Avec ces 2 postulats, les économistes ont modélisé la valeur des éléments constitutifs d’une vie humaine, avec l’appui des techniques statistiques (régression logarithmique) mesurant la valeur «statistique» de la vie (statistical life value).Viscusi et Masterman (2018), deux économistes américains ont dressé un portrait croisé de la valeur de la vie humaine dans plus de 150 pays, utilisant les données de la Banque mondiale et du FMI, avec recours au Produit national brut per capita.
On apprend qu’en moyenne, la vie d’un Tunisien ou une Tunisienne coûte aux alentours de 1,7 million de DT (0,685 million de $US). Les pays occidentaux les plus démocratiques enregistrent des valeurs économiques situées entre 6 millions et 14 millions de $US, soit de 10 à 20 fois plus que la valeur moyenne d’une vie humaine en Tunisie.
À quoi peut servir ce proxy de la valeur économique de la vie humaine en Tunisie?
Pour le cas de la Covid-19, on peut facilement constater que le confinement total imposé à la Tunisie n’était pas économiquement efficient, au regard de la valeur d’une vie humaine en Tunisie.
Avec l’hypothèse 1 (évitement de 2000 décès), le coût moyen (pour la société) d’une vie humaine est de l’ordre de 11 millions de DT, soit 6 fois plus que la valeur estimée à 1,7 million de DT par vie sauvée. À l’évidence, le gouvernement Fakhkfakh est à blâmer pour avoir calibré un confinement six fois plus «intense» et plus strict que nécessaire.
Pour l’hypothèse 2, avec 3000 morts évités, le coût moyen d’une vie sauvée serait de 7,3 millions de DT, soit 4 fois plus que la valeur économique d’une vie humaine (1,7 million de DT). Ici aussi on constate que le confinement imposé était presque 4 fois plus sévère que ce qu’il aurait dû être.
La Tunisie post-2011 devrait prendre en compte la valeur de la vie humaine dans ses diverses politiques publiques. Ses gouvernements doivent mieux évaluer leurs projets, programmes et politiques (santé, éducation, services sociaux, etc.), et ce pour réduire les déficits budgétaires, renforcer la croissance économique et en finir avec le cercle vicieux du surendettement.

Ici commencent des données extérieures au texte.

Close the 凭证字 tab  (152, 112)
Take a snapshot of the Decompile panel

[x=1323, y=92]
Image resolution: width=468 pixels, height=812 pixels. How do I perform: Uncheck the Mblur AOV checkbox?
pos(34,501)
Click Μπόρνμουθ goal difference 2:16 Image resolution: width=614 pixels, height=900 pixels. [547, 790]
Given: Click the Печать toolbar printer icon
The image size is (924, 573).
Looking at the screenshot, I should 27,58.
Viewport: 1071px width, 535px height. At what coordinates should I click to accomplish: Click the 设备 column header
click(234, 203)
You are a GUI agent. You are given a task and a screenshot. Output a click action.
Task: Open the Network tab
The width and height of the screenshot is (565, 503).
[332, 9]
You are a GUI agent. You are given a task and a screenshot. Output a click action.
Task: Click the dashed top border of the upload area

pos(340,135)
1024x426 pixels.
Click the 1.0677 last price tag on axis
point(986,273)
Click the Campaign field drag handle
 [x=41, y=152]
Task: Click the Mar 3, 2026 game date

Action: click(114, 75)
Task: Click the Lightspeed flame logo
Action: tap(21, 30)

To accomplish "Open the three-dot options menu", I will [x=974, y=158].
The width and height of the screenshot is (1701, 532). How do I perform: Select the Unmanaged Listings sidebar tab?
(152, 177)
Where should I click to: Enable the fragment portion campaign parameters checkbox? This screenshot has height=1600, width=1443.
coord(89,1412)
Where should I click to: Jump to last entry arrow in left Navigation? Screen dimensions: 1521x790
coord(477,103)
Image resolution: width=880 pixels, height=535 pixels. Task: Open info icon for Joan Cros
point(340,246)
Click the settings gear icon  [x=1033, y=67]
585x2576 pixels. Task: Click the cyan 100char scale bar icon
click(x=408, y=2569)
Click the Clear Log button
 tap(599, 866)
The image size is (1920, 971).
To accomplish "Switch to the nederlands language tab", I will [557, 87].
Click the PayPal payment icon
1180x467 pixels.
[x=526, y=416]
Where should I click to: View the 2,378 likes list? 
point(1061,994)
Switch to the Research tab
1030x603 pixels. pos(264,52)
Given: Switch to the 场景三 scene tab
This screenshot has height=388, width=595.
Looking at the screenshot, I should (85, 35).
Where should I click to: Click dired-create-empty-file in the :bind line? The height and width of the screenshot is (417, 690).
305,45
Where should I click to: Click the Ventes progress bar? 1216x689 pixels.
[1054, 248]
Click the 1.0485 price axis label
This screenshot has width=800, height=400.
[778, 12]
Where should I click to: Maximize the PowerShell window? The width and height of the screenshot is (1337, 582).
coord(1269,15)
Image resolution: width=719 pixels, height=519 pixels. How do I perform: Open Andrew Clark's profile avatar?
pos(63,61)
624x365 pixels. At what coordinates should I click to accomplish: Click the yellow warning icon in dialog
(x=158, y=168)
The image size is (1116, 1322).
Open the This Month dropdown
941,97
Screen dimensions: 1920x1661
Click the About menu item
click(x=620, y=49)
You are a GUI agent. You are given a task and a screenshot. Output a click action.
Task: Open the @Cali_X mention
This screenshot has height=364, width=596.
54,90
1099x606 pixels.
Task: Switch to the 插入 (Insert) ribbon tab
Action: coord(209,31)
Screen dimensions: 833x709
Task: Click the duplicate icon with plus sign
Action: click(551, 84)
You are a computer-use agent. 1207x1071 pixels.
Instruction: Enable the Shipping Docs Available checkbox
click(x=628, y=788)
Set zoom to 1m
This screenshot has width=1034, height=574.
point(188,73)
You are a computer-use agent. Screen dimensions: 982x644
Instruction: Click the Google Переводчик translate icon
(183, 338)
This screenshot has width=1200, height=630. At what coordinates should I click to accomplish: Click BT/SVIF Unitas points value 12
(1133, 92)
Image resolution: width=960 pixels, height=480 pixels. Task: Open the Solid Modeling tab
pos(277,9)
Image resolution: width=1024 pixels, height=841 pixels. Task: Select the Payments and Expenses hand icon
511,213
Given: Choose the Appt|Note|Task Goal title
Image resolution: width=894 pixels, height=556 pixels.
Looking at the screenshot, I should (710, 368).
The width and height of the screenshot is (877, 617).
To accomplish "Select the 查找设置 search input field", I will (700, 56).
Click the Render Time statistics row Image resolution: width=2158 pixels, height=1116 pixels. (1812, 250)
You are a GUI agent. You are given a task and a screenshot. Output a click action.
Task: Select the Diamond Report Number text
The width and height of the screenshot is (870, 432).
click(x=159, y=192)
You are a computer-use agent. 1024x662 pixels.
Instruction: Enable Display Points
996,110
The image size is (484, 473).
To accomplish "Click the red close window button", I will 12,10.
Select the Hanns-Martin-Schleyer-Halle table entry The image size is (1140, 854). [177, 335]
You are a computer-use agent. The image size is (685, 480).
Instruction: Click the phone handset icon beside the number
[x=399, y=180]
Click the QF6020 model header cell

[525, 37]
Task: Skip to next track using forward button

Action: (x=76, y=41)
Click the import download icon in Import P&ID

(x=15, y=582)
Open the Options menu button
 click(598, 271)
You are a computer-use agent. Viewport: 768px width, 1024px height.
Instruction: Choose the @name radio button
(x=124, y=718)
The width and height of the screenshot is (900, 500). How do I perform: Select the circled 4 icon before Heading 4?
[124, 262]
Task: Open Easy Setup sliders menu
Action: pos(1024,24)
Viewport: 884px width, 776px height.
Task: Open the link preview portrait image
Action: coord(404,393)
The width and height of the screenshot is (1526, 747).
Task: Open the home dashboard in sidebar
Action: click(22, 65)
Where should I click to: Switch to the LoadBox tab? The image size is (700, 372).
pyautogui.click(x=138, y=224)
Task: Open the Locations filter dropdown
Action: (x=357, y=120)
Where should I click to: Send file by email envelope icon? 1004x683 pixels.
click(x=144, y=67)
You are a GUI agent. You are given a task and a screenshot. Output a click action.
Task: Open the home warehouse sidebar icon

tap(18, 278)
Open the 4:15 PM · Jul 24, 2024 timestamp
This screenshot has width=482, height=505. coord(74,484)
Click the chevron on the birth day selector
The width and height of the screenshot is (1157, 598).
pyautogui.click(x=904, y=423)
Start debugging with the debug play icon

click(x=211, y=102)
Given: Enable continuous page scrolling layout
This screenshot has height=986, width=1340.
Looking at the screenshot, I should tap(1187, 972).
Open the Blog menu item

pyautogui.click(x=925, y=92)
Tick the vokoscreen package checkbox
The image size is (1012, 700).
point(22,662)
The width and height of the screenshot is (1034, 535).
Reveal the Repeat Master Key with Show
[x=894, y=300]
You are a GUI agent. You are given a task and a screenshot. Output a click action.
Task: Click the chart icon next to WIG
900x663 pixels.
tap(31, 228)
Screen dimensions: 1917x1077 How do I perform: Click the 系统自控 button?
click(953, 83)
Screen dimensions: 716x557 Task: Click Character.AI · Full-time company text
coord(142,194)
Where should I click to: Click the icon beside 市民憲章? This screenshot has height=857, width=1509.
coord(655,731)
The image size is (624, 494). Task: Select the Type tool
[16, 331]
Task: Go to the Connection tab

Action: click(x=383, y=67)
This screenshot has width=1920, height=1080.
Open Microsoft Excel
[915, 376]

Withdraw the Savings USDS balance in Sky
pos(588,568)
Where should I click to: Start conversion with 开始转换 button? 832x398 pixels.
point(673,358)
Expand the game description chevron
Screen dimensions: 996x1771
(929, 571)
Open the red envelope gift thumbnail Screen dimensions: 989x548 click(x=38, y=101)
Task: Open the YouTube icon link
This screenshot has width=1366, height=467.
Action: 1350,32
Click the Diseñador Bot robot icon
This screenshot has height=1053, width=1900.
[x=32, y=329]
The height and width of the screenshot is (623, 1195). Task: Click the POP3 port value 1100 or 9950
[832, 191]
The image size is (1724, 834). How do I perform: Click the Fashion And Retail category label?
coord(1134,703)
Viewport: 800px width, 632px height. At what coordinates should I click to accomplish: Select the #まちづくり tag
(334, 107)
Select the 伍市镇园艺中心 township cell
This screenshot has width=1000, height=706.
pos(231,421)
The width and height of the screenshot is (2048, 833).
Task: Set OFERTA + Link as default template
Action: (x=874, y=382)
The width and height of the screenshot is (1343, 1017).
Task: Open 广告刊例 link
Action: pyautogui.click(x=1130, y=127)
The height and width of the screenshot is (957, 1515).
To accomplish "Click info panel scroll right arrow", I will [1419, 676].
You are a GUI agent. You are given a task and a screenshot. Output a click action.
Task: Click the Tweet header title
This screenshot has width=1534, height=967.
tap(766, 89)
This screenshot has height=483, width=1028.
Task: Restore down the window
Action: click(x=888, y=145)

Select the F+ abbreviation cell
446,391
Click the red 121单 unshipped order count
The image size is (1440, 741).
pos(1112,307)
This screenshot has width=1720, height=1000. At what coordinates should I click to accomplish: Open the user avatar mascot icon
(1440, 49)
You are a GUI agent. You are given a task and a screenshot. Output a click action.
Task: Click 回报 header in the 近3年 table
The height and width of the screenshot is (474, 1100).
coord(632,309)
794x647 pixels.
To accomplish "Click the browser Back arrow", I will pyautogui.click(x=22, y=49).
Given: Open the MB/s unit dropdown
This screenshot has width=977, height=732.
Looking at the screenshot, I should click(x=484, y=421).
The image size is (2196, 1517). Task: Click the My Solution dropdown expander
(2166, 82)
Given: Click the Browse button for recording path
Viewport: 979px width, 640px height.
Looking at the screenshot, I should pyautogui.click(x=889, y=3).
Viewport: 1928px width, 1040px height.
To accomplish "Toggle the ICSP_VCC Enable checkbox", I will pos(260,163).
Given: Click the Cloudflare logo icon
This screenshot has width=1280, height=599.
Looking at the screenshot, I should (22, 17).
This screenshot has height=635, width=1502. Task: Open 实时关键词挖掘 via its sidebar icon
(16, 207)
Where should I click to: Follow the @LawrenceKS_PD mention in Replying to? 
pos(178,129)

Ce proxy peut être utilisé pour les politiques de sécurité routière. Sur les routes tunisiennes, on enregistre annuellement presque 2000 morts et 7000 blessés. Rien que pour la mortalité, la Tunisie brade presque 3,5 milliards de DT par an pour les décès de la route, et plus du double pour les blessés graves.
Le dernier bateau d’émigrants clandestins, qui a coulé dans la zone de Kerkennah avec à son bord 25 victimes, a coûté à la collectivité presque 42 millions de dinars en vies humaines(1,7 million X 25).
C’est dire que la vie des Tunisiens coûte (encore) cher et mérite d’être considérée ainsi!